The Nancys by R.W.R. McDonald
Eleven-year-old Tippy Chan lives in the poky New Zealand town of Riverstone with her mother, her best friends, a suitably acerbic teen neighbour, and too many memories of her father. This is all very normal and fine, but this little town is about to get quite a shake-up. Tippy’s spectacularly colourful hairdresser uncle, Pike, and his new fashion designer boyfriend, Devon, are in town to look after her while her mother is away, and while the three of them promise to be very almost sometimes good, things are about to get chaotic.
After Tippy’s best friend falls off a bridge and lands in a coma and her teacher becomes the victim of a grisly murder, the three Nancy Drew fans decide to band together and form their own detective agency, ‘The Nancys’, and figure out what the hell is going on, all without getting murdered themselves, or – worse – busted by Tippy’s mother.

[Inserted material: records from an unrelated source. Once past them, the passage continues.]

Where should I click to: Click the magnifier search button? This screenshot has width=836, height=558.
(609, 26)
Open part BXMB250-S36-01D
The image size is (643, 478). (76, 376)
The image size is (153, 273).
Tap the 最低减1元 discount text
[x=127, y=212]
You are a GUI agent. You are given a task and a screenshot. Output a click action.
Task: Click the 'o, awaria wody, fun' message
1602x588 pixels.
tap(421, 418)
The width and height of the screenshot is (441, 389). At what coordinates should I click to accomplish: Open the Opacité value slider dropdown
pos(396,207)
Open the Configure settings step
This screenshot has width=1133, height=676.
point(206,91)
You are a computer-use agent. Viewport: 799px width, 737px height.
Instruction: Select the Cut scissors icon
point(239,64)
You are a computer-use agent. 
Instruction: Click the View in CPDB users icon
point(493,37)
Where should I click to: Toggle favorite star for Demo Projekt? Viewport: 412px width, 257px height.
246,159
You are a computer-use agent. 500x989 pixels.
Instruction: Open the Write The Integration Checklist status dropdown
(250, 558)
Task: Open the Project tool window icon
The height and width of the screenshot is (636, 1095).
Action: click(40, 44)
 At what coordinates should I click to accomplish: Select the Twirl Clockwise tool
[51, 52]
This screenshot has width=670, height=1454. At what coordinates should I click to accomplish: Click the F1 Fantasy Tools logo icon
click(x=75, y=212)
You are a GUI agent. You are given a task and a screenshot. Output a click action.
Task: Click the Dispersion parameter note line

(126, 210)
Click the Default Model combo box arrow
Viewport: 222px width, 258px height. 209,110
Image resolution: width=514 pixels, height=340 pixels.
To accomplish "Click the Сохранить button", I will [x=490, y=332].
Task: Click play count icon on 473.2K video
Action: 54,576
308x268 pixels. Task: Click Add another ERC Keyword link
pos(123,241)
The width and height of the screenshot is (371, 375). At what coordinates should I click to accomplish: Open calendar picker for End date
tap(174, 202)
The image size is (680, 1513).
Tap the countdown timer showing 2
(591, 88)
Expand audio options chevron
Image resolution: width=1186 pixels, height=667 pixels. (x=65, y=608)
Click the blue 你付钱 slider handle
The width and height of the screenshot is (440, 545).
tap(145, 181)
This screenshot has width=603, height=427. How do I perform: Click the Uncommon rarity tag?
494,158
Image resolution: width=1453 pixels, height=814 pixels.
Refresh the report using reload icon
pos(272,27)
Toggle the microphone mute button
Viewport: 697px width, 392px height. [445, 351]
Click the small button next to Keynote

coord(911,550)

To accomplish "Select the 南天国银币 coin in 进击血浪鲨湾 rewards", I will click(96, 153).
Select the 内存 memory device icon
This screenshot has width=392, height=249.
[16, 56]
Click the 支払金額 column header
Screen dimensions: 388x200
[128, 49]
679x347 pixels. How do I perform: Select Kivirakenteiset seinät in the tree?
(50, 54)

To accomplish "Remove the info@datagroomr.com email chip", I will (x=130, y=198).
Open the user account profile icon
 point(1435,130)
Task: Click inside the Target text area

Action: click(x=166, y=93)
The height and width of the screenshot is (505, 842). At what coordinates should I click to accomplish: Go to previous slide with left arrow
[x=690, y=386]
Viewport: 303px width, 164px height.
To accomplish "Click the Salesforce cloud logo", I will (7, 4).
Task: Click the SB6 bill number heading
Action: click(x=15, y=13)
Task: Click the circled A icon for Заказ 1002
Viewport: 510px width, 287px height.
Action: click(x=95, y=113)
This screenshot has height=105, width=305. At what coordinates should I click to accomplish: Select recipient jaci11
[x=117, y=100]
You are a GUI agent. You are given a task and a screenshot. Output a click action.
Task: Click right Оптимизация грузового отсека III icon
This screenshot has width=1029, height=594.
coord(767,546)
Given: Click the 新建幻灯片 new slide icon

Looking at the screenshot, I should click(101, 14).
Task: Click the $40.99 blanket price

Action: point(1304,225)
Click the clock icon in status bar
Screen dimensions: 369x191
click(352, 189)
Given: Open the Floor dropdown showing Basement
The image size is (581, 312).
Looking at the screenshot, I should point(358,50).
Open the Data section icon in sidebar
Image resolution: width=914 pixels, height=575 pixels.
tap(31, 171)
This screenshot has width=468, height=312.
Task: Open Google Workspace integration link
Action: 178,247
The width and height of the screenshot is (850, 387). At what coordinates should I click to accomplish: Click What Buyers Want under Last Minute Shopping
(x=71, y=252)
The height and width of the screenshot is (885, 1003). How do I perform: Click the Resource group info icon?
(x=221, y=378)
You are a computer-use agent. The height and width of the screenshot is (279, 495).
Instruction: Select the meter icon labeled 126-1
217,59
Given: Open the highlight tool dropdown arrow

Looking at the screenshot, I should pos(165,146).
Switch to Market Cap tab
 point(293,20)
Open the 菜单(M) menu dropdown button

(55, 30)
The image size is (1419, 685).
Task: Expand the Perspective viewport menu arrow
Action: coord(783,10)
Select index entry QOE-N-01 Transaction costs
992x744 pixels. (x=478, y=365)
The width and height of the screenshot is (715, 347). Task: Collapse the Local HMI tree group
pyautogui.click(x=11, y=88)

This is an absolute riot. Queer crime is frustratingly thin on the ground and this is a sensational example of it that glitters with originality. Tippy is observant, honest and frequently mystified by what everyone’s talking about. She still struggles with the painful aftermath of her father’s death and uses distraction to stop thinking too hard about what happened. Tippy’s delightfully camp uncle lights up the page as he navigates his semi-conservative childhood hometown and the people he once knew. The characters are a scream, with the townsfolk harbouring much more interesting personalities than anybody expected. The Nancys is a cheerfully scattered tale of bad interior design, beauty pageants gone haywire, and haphazard but smart investigation all tied together in a saucy Phryne Fisher-esque package in which love and the families you make are everything.